Prior to joining Princeton University, he was an assistant professor (1993–96), associate professor (1996–98) and professor of finance (1998) at the University of Chicago Booth School of Business.
He has served as editor of the Review of Financial Studies (2003–2006), co-managing editor of the Journal of Econometrics (2012-2018), and associate editor of the Annals of Statistics (2003–2006), Econometrica (2007–2013), the Journal of Finance (2007–2010), Finance and Stochastics (1996–2011), the Journal of Econometrics (1999–2012) and the Journal of Financial Econometrics (2001–2011). He served as director of the Western Finance Association (2003–2006).
He has been a research associate at the National Bureau of Economic Research since 1995.
Aït-Sahalia studied in classe préparatoire aux grandes écoles at Lycée Louis-le-Grand in Paris (1983-85), received his undergraduate degree from École Polytechnique in 1987, his master's degree from ENSAE ParisTech in 1989, and his Ph.D. in economics from the Massachusetts Institute of Technology in 1993.
Aït-Sahalia has made fundamental contributions to the estimation and testing of continuous-time models in financial economics.
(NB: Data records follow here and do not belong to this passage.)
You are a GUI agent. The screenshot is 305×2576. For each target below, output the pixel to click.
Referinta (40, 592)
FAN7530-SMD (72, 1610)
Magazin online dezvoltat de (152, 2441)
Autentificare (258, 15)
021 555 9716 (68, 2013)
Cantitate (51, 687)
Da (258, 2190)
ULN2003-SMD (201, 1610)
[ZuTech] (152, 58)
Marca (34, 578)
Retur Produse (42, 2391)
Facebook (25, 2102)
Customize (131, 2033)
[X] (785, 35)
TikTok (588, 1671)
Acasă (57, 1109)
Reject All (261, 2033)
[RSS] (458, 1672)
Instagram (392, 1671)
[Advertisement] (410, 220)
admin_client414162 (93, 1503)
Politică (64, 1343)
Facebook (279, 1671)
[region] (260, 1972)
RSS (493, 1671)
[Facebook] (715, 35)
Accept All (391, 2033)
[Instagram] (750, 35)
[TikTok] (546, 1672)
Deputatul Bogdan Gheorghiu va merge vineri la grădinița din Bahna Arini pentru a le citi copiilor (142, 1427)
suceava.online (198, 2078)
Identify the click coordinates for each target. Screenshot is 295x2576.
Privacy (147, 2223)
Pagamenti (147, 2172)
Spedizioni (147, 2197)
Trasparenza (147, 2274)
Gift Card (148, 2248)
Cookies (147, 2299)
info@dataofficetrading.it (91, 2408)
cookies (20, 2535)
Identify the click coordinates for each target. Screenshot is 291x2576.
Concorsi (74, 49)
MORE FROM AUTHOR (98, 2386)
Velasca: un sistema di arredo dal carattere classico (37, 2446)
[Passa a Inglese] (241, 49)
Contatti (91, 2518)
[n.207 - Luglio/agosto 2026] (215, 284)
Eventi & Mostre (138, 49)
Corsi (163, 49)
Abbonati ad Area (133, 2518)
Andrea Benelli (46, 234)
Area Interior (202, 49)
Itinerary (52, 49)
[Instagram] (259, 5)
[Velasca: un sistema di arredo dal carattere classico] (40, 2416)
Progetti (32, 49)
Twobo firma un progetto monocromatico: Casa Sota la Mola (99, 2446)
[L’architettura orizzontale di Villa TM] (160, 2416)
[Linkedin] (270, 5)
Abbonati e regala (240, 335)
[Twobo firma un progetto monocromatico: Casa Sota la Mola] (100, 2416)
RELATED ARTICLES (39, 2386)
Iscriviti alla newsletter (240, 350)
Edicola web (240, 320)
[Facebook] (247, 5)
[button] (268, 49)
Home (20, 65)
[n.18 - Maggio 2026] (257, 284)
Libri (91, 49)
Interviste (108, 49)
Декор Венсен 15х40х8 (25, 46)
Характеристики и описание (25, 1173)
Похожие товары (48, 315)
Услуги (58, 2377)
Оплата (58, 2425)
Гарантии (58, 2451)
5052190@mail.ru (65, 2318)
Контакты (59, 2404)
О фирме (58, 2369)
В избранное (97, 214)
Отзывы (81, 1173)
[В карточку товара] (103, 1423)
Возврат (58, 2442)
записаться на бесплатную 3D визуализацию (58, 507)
Quite often in empirical finance, the model that is estimated or tested is written in discrete-time and represents only an approximation to the theoretical continuous-time model which motivated the empirical investigation. Aït-Sahalia has developed methods to remove this approximation. His first contributions include the development of nonparametric methods for estimating and testing these models, introducing the idea of comparing the densities predicted by the model to those estimated nonparametrically from the data at the same discrete frequency. These methods have been instrumental in uncovering nonlinearities in the dynamics of interest rates, volatility, and other variables.
The fact that large samples of data are often available, combined with the fact that the precise specification of the model has a large influence on the end result, make nonparametric methods particularly appealing in empirical finance. Aït-Sahalia developed methods with Andrew Lo to nonparametrically infer Arrow-Debreu state prices, or risk-neutral densities, from observable market data and studied the representative agent preferences embedded in the joint collection of time-series data on the underlying asset dynamics and the cross-sectional option data. In many settings, economic theory only restricts the direction of the relationship between variables, not the particular functional form of their relationship. Motivated by the estimation of the risk-neutral density, which starts from a monotonic and convex option pricing function, nonparametric estimators were constructed to satisfy these shape restrictions, as a modification of nonparametric locally polynomial estimators.